◆ Lista de tareas:
A - Traduce al inglés esta oración del texto sobre la Eucaristía y la Pascua: "La Vigilia Pascual es la celebración central y la más solemne del calendario litúrgico."
B - Escribe cómo sigue el texto sobre la Eucaristía y la Pascua a partir de su última oración.

◆ Texto proporcionado:

-------------------------

Eucaristía, nueva y eterna Pascua.
La Vigilia Pascual es la celebración central y la más solemne del calendario litúrgico. Es una conmemoración jubilosa de toda la historia de la salvación en la que se actualiza el misterio de nuestra redención. En realidad, cada Misa también hace presente ese misterio, y plenamente. Pero en esa noche santa tiene lugar la llamada “madre de todas las vigilias”… y de todas las Eucaristías.
¿Qué quiere decir la palabra “Pascua”? Significa “paso”. Esta palabra se identifica con el pasaje del pueblo de Israel de la esclavitud de Egipto a la tierra prometida, signo, a su vez, del paso de la muerte y del pecado a la vida nueva en Cristo.

-------------------------

◆ Datos proporcionados:
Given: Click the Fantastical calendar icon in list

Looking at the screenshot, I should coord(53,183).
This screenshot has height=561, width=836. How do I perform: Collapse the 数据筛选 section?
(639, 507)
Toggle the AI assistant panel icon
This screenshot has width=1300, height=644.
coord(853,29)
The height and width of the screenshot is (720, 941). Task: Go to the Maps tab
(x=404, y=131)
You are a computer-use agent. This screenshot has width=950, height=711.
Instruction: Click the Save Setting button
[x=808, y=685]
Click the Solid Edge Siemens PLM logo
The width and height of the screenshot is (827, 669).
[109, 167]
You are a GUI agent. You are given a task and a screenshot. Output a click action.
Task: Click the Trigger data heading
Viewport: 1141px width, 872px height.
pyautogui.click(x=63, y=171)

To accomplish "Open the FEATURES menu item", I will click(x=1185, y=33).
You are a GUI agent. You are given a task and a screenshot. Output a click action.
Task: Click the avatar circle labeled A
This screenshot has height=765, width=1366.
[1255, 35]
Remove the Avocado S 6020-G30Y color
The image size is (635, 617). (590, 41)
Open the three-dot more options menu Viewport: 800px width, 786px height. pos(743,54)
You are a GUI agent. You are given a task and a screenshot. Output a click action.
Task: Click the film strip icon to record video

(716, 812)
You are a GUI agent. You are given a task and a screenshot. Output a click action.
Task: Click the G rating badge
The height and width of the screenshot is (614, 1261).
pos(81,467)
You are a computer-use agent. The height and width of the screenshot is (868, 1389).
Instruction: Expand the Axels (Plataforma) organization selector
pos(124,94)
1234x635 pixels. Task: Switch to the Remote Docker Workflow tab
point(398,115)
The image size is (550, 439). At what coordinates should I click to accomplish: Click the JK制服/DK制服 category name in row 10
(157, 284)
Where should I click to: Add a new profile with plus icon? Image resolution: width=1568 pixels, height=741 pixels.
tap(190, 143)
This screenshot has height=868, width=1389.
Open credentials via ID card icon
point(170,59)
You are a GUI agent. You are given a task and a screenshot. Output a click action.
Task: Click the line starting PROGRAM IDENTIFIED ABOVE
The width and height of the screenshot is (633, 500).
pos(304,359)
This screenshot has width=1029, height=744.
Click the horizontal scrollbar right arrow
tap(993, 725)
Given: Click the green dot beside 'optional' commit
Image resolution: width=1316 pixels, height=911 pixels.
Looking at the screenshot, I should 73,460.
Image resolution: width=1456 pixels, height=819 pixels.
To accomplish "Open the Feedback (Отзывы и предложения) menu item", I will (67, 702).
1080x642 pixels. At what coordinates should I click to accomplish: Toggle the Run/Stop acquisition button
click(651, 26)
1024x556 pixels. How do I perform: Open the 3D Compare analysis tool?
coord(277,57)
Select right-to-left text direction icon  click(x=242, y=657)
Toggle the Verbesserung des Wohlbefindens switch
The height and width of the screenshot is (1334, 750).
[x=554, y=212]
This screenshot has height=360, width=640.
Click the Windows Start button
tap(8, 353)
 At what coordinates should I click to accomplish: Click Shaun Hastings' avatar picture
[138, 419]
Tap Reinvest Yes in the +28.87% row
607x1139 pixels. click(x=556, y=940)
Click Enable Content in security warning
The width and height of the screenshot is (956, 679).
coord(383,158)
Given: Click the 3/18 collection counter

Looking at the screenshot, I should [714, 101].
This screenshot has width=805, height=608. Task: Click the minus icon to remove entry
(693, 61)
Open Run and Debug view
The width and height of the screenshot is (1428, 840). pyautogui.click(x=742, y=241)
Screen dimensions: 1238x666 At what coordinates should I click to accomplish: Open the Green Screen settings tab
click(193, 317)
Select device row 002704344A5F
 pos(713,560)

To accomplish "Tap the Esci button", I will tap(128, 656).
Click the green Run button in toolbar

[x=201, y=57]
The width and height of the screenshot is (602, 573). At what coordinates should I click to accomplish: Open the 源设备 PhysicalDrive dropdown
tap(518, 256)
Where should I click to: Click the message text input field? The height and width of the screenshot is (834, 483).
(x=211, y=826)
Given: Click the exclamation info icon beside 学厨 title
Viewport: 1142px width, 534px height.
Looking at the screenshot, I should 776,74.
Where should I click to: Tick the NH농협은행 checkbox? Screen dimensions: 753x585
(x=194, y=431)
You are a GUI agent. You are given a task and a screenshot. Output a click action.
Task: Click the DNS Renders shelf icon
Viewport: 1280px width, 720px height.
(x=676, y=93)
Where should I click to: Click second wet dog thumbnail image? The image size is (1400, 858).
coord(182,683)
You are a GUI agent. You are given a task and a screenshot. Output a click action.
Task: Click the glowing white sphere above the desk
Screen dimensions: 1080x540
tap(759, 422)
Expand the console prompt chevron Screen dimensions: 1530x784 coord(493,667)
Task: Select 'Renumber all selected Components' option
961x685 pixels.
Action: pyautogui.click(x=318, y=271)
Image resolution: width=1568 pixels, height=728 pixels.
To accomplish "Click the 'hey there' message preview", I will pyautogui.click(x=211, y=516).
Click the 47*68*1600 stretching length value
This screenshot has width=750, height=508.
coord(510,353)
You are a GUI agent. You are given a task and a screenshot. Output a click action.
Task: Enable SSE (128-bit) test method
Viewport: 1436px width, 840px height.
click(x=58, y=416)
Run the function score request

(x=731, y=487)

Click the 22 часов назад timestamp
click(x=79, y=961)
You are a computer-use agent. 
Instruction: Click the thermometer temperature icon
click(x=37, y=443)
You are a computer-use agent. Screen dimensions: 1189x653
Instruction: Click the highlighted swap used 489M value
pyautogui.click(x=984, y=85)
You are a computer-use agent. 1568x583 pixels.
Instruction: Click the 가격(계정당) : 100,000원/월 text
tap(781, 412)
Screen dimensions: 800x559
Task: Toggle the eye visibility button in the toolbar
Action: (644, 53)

-------------------------

◆ Respuestas:
A - The Easter Vigil is the central and most solemn celebration of the liturgical calendar.

B -
Pero esa palabra “paso”, alude sobretodo e inmediatamente al paso de Dios en la noche de la liberación del pueblo elegido, a través de su Ángel exterminador. Como se sabe, por mandato divino trasmitido a Moisés, los judíos marcaron las puertas de sus casas con la sangre del cordero pascual inmolado. Entonces, cuando el Ángel justiciero, que traía en su designio esparcir la última plaga que fue la muerte de los primogénitos, pasó por las casas de los hebreos señaladas con esa sangre, “pasó” de largo, siguió su camino. Pero, en las casas de los egipcios que no tenían dicha marca, los castigó entrando y matando a los hijos mayores.
Por eso la fiesta de la Pascua judía llegó a ser un acontecimiento de primera magnitud en la religión de Israel. Dios determinó que se celebrara cada año, como memorial del paso de la esclavitud a la libertad.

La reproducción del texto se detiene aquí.